Research Webzine of the KAIST College of Engineering since 2014
Spring 2025 Vol. 24
Control and utilization of sparsity of transmitting users in a massive random access network significantly improve the system sum throughput
Article | Spring 2015
The rapid proliferation of wireless devices and related services heralds a new era of the Internet of things (IoT), which means the advanced connectivity of a massive number of wireless devices. Offering a massive number of wireless connections poses many new technical challenges. Because limited wireless resources have to be shared with communication entities, without central coordination, the scheduling of a massive number of devices for network access has been one of the key challenges. For example, wireless local area network (WLAN) that is based on CSMA/CA (Carrier Sense Multiple Access with Collision Avoidance) allows only one device to communicate at a time, so mobiles contend for network access. However, due to the distributed nature of this technology, there is a collision of transmissions, which causes high latency as the number of devices increases.

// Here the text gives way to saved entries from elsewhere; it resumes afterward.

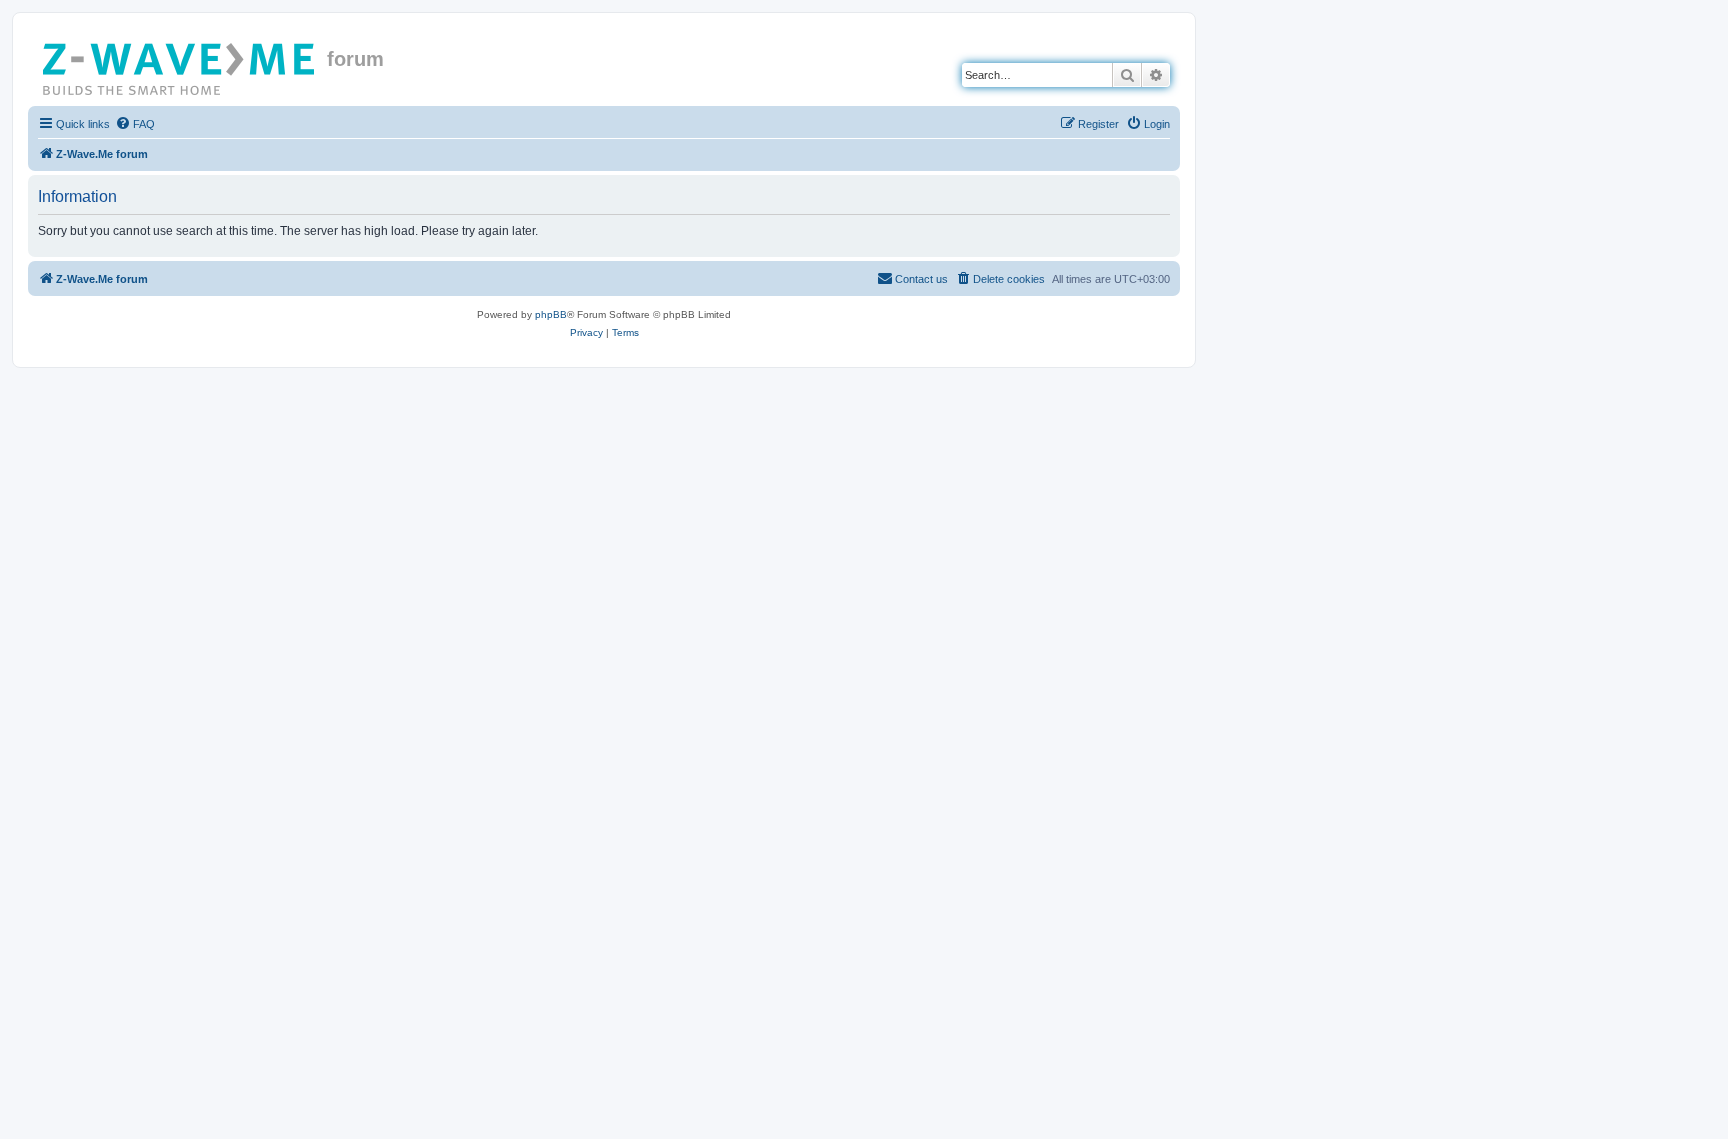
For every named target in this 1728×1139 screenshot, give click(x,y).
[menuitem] (135, 124)
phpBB (551, 314)
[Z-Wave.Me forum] (180, 65)
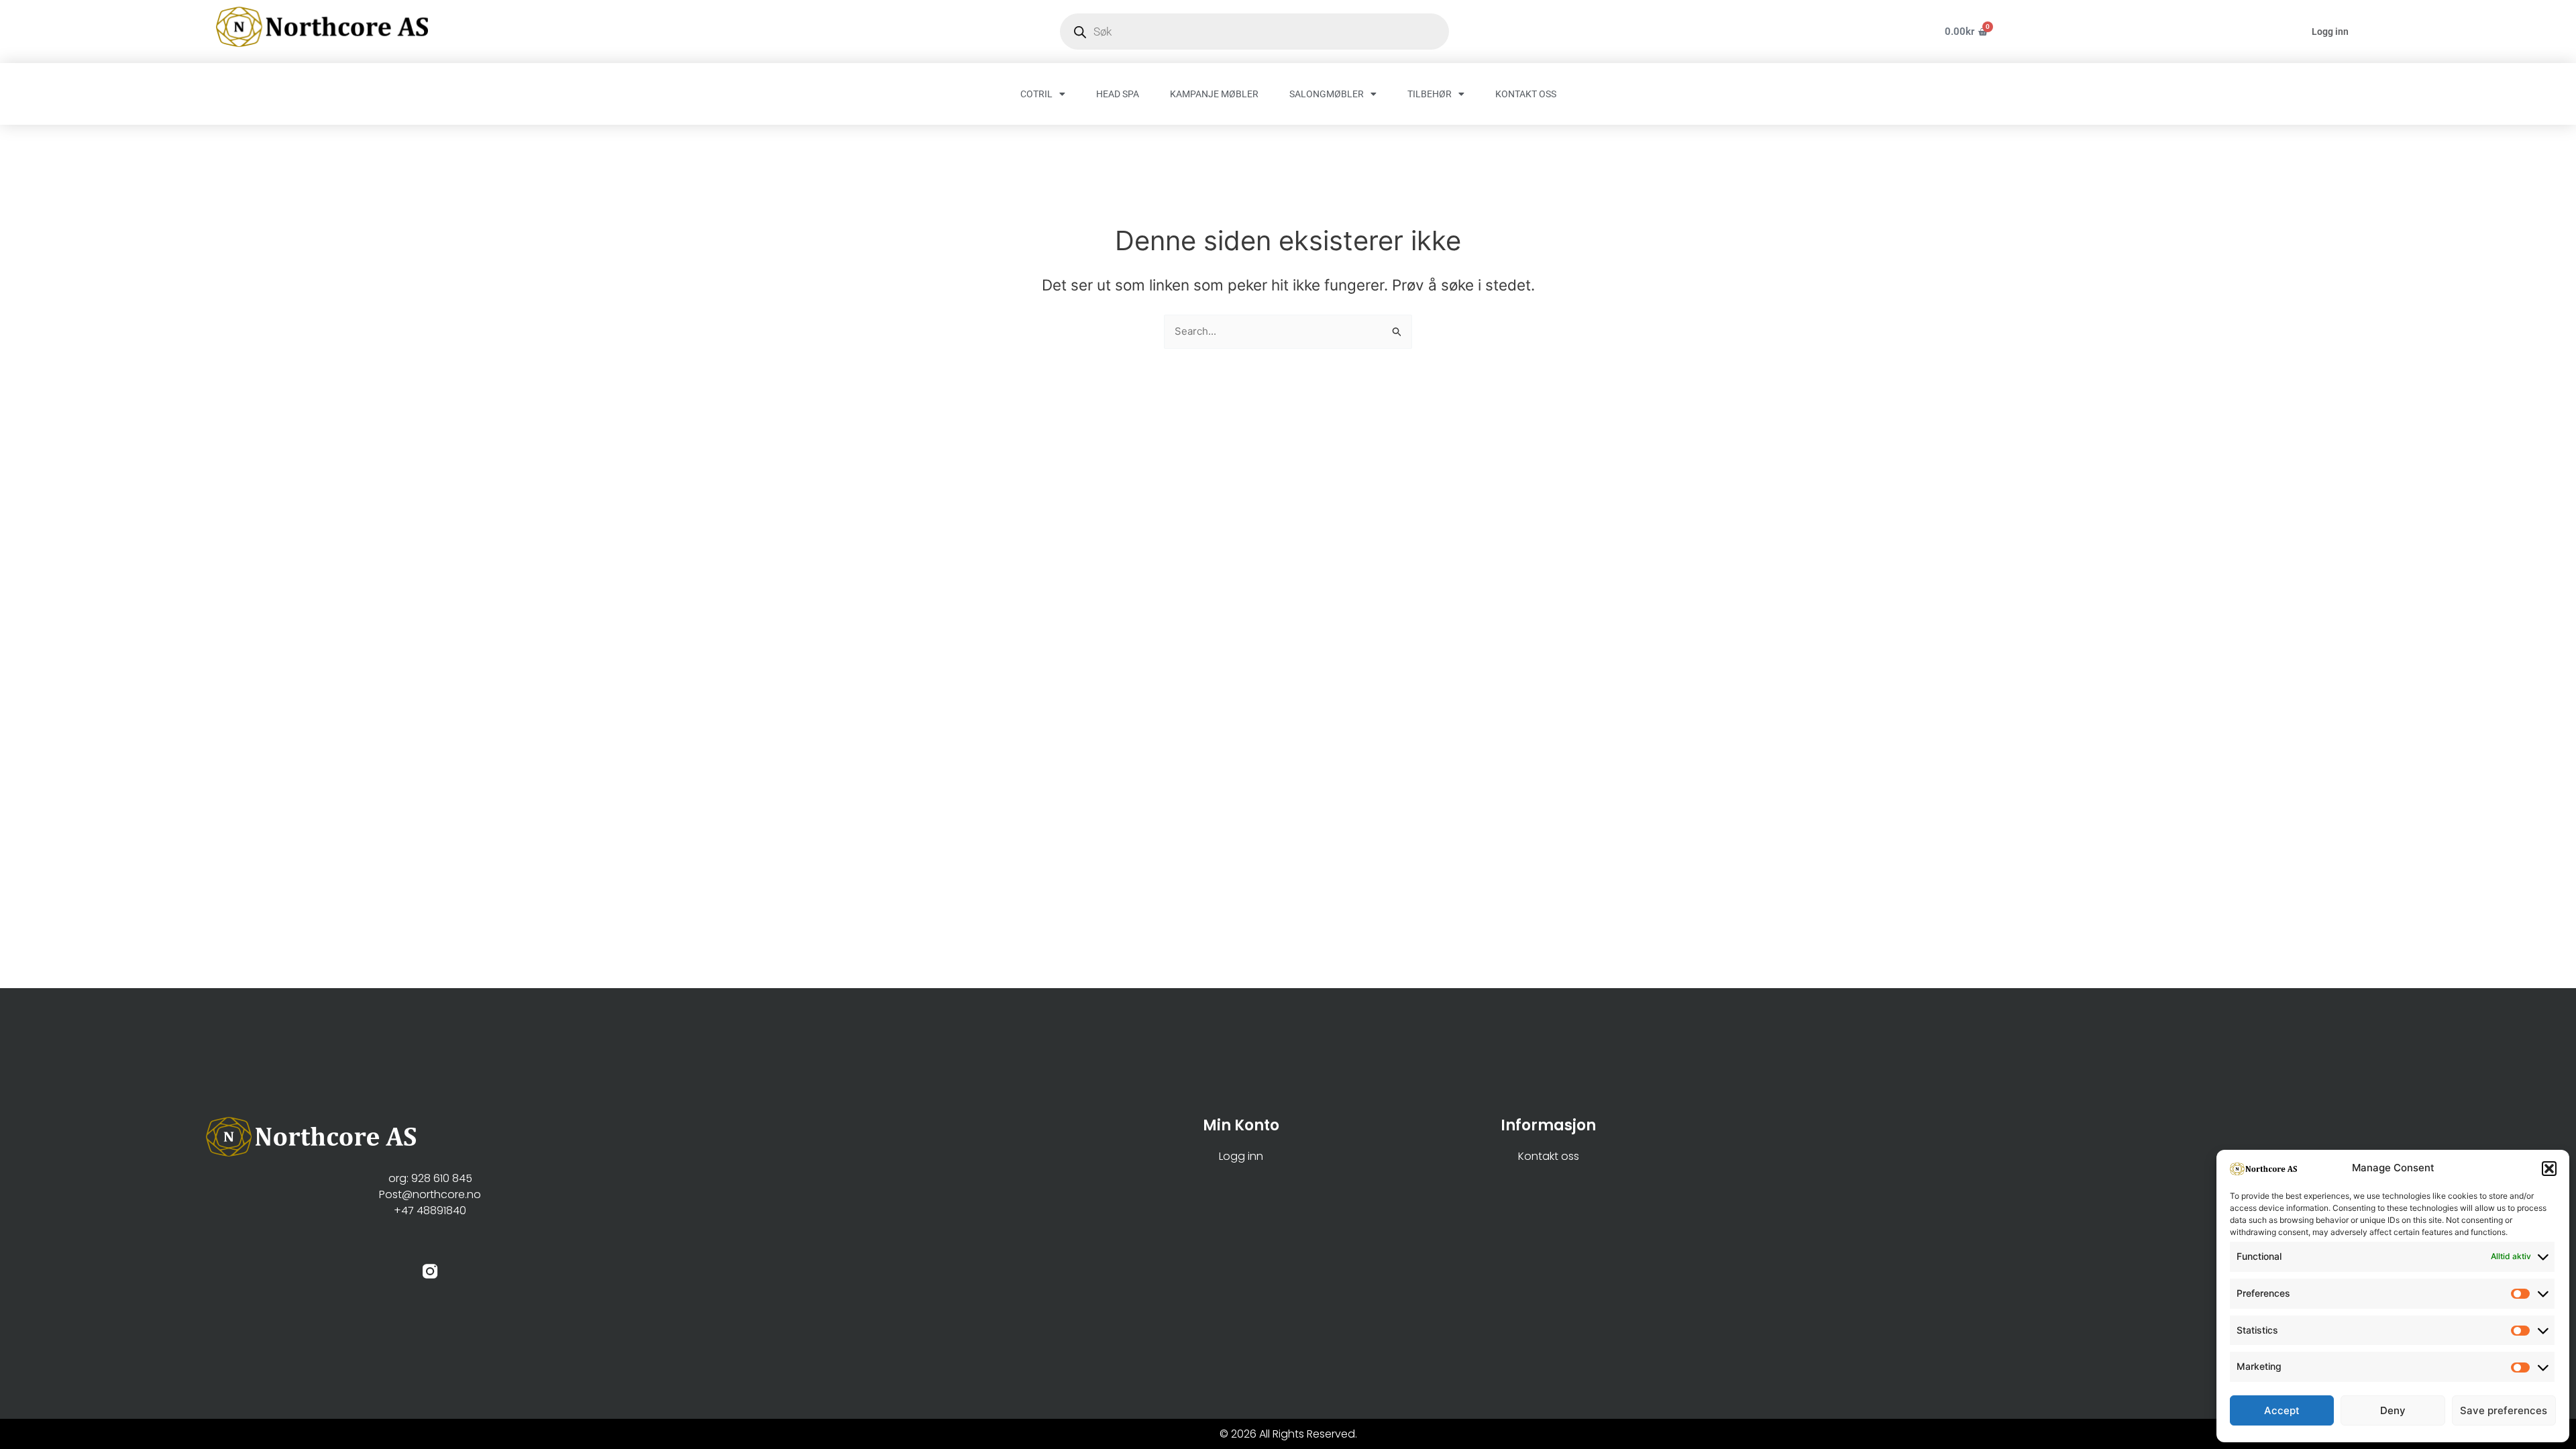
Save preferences (2503, 1410)
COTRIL (1036, 94)
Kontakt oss (1548, 1156)
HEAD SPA (1117, 94)
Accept (2282, 1410)
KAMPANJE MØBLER (1214, 94)
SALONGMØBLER (1326, 94)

The research group of Professor Wan Choi has developed a new random access scheme based on compressive sensing, which enables a receiver to communicate with multiple devices at a time with considerably small amounts of scheduling resources.
The value of the developed technique comes from the control and utilization of the sparsity of transmitting devices in a massive network. Although a random multiple access network inherently has a sparse nature of transmitting devices due to the low user activity, a distributed scheduling is required to effectively control the sparsity and maximize the sum throughput gain from compressed sensing. There is a tradeoff between the probability of successful device identification with compressed sensing and the achievable sum throughput of a multiple access channel (MAC) since the sum throughput increases with the number of transmitting devices but the successful identification probability does not. The developed distributed scheduling scheme effectively balances them to maximize the sum throughput and offer superior throughput performance compared with conventional contention-based random access schemes.
The scheduling scheme for random multiple access was developed in three different cases of channel knowledge – channel state information at transmitter (CSIT), channel state information at receiver (CSIR), and imperfect channel state information at receiver (ImCSIR). The details of research including mathematical analysis will appear in IEEE Transactions on Wireless Communications. The analytical results from an asymptotic sense provide useful insights on utilizing compressed sensing for maximizing the sum throughput and enable us to understand the impact of system parameters related to the scheduling on the system sum throughput.
In environments with many wireless devices, such as IoT networks, centralized user management is not feasible, but the developed random access scheme can find numerous useful applications and replace conventional CSMA protocols.